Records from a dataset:
[Start of section]

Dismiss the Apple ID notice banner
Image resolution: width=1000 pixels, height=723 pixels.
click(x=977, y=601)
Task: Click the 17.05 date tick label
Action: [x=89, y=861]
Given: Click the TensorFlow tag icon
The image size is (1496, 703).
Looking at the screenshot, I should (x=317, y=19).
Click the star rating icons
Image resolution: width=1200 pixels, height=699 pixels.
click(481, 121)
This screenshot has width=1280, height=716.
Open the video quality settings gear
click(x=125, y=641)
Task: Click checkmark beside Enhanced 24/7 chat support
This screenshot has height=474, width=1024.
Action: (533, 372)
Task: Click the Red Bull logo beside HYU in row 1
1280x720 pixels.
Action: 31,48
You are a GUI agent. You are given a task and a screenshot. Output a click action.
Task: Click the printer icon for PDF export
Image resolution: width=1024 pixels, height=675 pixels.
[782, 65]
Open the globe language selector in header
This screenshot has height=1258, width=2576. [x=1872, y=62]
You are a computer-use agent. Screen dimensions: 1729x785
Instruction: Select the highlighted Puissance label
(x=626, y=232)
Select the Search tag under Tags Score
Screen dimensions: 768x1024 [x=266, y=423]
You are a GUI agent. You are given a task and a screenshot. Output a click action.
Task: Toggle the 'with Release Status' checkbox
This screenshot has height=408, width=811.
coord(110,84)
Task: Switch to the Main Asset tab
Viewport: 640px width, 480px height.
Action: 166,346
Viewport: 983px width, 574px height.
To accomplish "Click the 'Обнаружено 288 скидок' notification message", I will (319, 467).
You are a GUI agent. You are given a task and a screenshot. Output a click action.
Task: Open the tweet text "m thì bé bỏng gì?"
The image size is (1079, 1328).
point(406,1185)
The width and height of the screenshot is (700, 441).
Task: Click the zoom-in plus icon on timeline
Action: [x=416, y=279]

[End of section]

Task details: Take every line from the data above that holds "beside" and copy it out.

Response area:
Task: Click checkmark beside Enhanced 24/7 chat support
Task: Click the Red Bull logo beside HYU in row 1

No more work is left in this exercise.